O efeito aparentemente benéfico da austenita retida parece provir do fato dela produzir como que uma ação de amortecimento, o que diminui as tensões internas ou mesmo a formação de verdadeiras fissuras nas agulhas de martensita. Nessas condições, a resistência à fadiga também deveria ser melhorada pela presença de austenita retida. Convém, entretanto, esclarecer que as vantagens ou desvantagens da retenção da austenita não estão ainda claramente explicadas (*).
- Núcleo – Aparentemente deve-se procurar produzir um núcleo o mais possível tenaz. A importância da tenacidade do núcleo parece ter sido exagerada. De fato, nada adianta um núcleo excepcionalmente tenaz, se existir uma fissura na camada superficial rica em carbono, pois essa fissura propagar-se-á através do núcleo, por mais tenaz que ele seja. Conclui-se que parece ser muito mais importante produzir uma camada cementada muito dura e convenientemente suportada. A menor importância que se têm dado à tenacidade do núcleo tem permitido substituir os aços com 0,1% de carbono pelos de 0,2% de carbono, que são mais facilmente usináveis.
- Zona de transição – O ideal é produzir-se uma zona de transição gradual, a qual proporcionará o melhor suporte para a camada cementada. Duas variáveis afetam a quantidade da zona de transição: difusão e estrutura. Se a difusão for insuficiente, produzir-se-á uma zona de transição muito viva, que favorecerá o lascamento da superfície. Com difusão constante, a resistência da zona de transição dependerá da sua estrutura que pode ser ferrita, perlita ou bainita.
Por outro lado, quanto maior temperabilidade do aço, tanto mais resistente a zona de transição. Uma das razões do emprego de aços-liga para cementação seria essa. Também a adição de boro é muito eficiente na produção de uma zona de transição mais gradual e mais resistente.
Em resumo: o melhor suporte da camada é dado por uma zona de transição gradual e resistente; sob esse aspecto, quanto maior for a temperabilidade do aço, tanto melhor. Daí uma das principais razões de se empregar aços-liga para cementação e o motivo pelo qual se tende à utilização de aços com carbono mais elevado; com isso, além de se melhorar o suporte da camada cementada, produz-se também núcleos mais resistentes. A não ser que essas condições de serviço exijam uma camada cementada muito espessa, prefere-se camadas relativamente finas, com núcleos de carbono mais elevado, portanto mais resistente e que dão melhor suporte à superfície endurecida.
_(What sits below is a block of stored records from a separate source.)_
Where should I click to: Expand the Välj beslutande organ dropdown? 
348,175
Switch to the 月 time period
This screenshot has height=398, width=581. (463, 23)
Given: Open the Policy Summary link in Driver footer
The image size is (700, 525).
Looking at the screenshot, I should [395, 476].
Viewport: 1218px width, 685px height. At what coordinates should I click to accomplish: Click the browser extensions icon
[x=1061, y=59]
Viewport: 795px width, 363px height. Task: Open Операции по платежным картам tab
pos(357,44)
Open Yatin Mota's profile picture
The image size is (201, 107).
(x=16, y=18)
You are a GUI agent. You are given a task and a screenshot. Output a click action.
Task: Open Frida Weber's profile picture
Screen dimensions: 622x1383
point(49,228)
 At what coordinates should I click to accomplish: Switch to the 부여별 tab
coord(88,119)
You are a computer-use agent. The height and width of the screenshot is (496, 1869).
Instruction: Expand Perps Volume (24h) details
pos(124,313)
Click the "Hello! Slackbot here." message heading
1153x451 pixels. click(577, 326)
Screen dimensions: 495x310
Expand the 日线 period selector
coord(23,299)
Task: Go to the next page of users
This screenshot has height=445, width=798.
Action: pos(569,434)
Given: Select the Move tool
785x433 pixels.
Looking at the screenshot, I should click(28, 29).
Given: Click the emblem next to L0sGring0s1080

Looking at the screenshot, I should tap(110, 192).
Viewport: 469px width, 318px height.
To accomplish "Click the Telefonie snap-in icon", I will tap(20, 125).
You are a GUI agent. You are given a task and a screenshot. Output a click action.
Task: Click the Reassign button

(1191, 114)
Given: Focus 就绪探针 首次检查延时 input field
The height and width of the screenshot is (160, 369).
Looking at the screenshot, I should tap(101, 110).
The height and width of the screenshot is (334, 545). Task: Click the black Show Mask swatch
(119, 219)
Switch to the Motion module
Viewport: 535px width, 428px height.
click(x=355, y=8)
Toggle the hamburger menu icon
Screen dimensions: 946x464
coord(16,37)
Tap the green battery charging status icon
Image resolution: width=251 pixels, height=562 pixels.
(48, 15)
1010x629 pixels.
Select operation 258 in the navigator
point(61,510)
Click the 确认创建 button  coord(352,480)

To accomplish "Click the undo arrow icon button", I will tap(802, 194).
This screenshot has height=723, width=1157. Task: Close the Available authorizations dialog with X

(*)Durante a última guerra mundial, utilizou-se na Alemanha para certas peças cementadas muito sujeitas ao desgaste, empregadas em metralhadoras (169), aço de alto níquel e alto cromo, apesar da escassez de Ni existente no país. Esses aços apresentavam 3-1/3% a 4-1/2% de Ni; ½% a 1-1/2% de Cr e 0,05 a 0,20 de Mo; em engrenagens cementadas para serviço pesado em motores de avião, usaram-se aços semelhantes, com mais Mo, até 0,35%, Ni reduzido a 2% e Cr elevado para 2%. Admite-se que o emprego de tais aços teria sido motivado pelo fato do Ni assegurar a retenção da austenita na camada cementada; o Cr, por sua vez, contribuiria para conferir profundidade de endurecimento e estabilizar a cementita de modo a contrabalancear a tendência do aço a grafitizar devido ao alto teor de Ni presente e o Mo evitaria a fragilidade de revenido.